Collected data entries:
▼▼▼

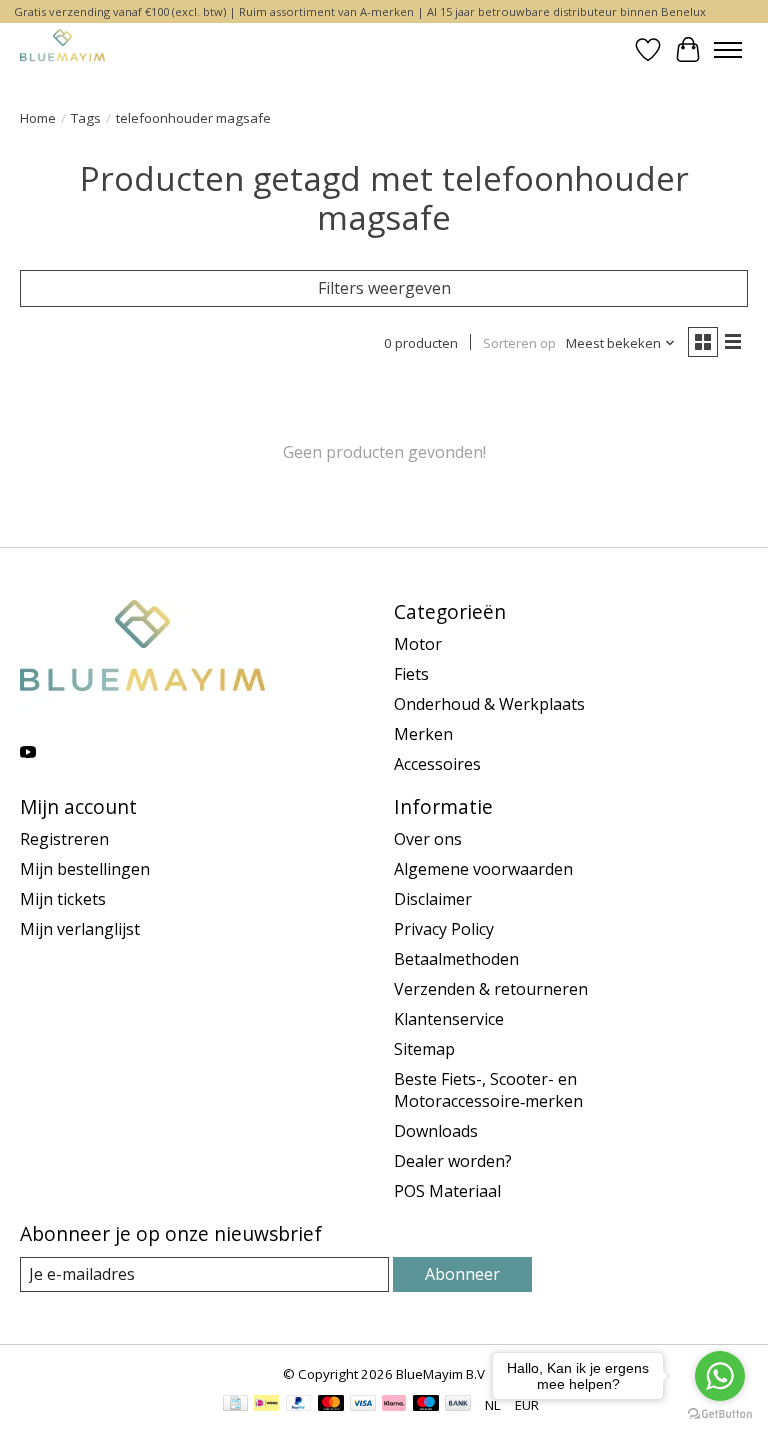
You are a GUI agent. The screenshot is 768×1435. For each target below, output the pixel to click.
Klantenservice (449, 1019)
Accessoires (437, 764)
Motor (418, 644)
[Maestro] (426, 1405)
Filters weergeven (384, 288)
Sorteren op (519, 343)
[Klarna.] (394, 1405)
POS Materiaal (447, 1191)
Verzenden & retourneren (491, 989)
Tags (86, 118)
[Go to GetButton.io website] (720, 1414)
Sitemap (424, 1049)
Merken (423, 734)
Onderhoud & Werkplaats (489, 704)
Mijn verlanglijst (80, 929)
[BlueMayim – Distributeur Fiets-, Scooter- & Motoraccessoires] (62, 49)
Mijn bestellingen (85, 869)
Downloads (436, 1131)
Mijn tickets (63, 899)
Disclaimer (433, 899)
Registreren (64, 839)
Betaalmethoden (456, 959)
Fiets (411, 674)
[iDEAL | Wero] (266, 1405)
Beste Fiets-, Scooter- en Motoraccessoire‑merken (488, 1090)
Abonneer (462, 1274)
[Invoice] (235, 1405)
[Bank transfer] (458, 1405)
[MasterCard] (331, 1405)
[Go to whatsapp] (720, 1376)
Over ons (428, 839)
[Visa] (363, 1405)
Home (38, 118)
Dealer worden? (453, 1161)
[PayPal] (299, 1405)
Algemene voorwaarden (483, 869)
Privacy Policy (444, 929)
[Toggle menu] (728, 50)
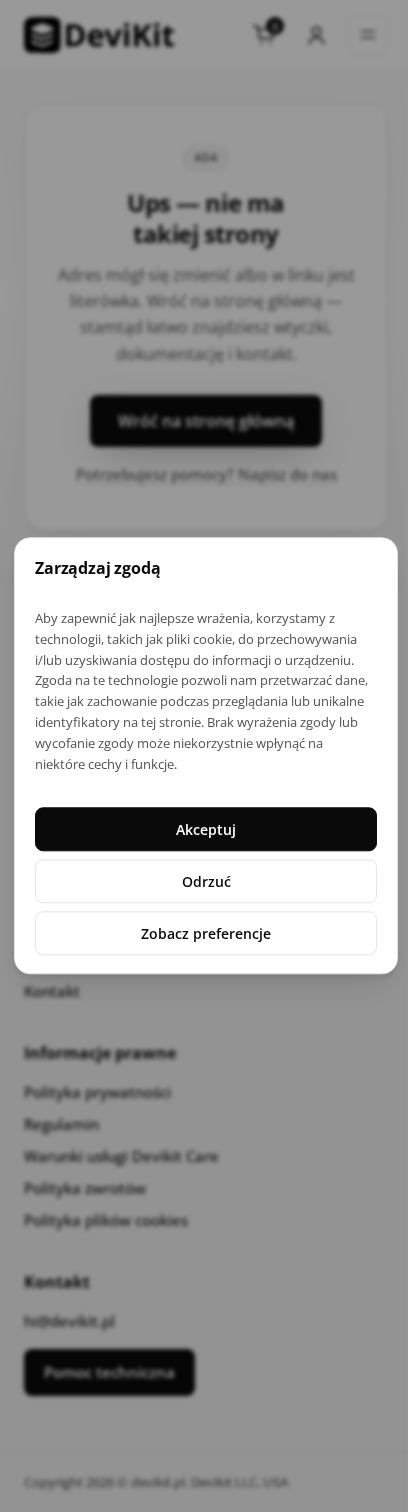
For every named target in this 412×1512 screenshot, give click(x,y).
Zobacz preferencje (206, 933)
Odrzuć (206, 881)
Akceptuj (206, 829)
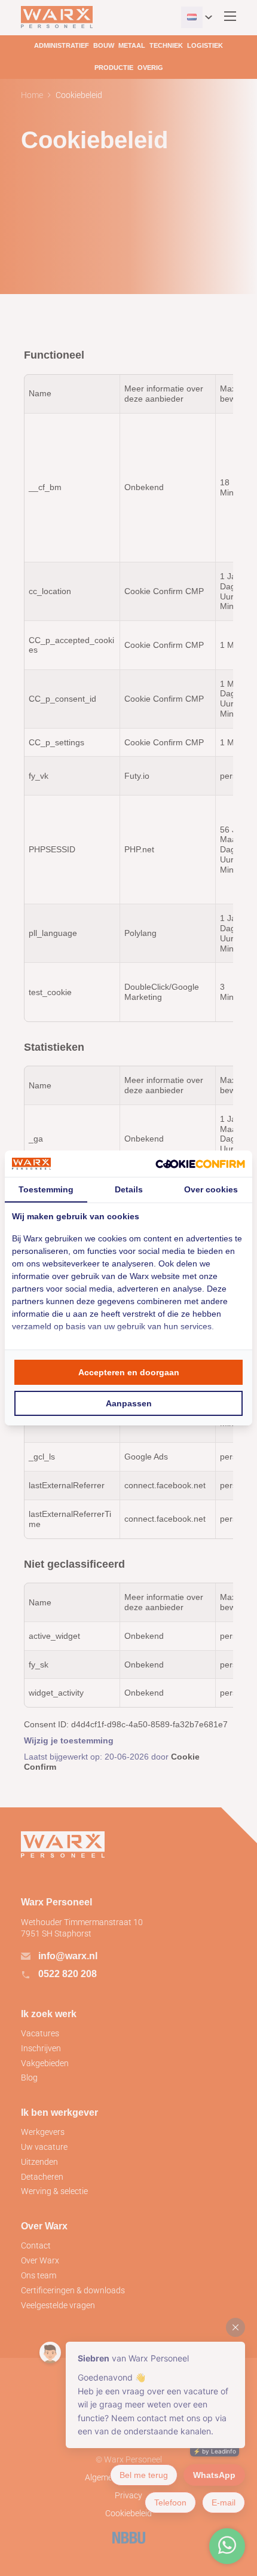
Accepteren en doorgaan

▲▲▲

* WORK ORDER
Without any of its images, the data above should be returned exactly.

* WRITTEN RESPONSE
You are a GUI agent. The screenshot is 768×1435. For each target below, output the pixel to click.
Klantenservice (449, 1019)
Accessoires (437, 764)
Motor (418, 644)
[Maestro] (426, 1405)
Filters weergeven (384, 288)
Sorteren op (519, 343)
[Klarna.] (394, 1405)
POS Materiaal (447, 1191)
Verzenden & retourneren (491, 989)
Tags (86, 118)
[Go to GetButton.io website] (720, 1414)
Sitemap (424, 1049)
Merken (423, 734)
Onderhoud & Werkplaats (489, 704)
Mijn verlanglijst (80, 929)
[BlueMayim – Distributeur Fiets-, Scooter- & Motoraccessoires] (62, 49)
Mijn bestellingen (85, 869)
Downloads (436, 1131)
Mijn tickets (63, 899)
Disclaimer (433, 899)
Registreren (64, 839)
Betaalmethoden (456, 959)
Fiets (411, 674)
[iDEAL | Wero] (266, 1405)
Beste Fiets-, Scooter- en Motoraccessoire‑merken (488, 1090)
Abonneer (462, 1274)
[Invoice] (235, 1405)
[Bank transfer] (458, 1405)
[MasterCard] (331, 1405)
[Go to whatsapp] (720, 1376)
Over ons (428, 839)
[Visa] (363, 1405)
Home (38, 118)
Dealer worden? (453, 1161)
[PayPal] (299, 1405)
Algemene voorwaarden (483, 869)
Privacy Policy (444, 929)
[Toggle menu] (728, 50)
For every named target in this 412×1512 screenshot, give click(x,y).
Zobacz preferencje (206, 933)
Odrzuć (206, 881)
Akceptuj (206, 829)
Accepteren en doorgaan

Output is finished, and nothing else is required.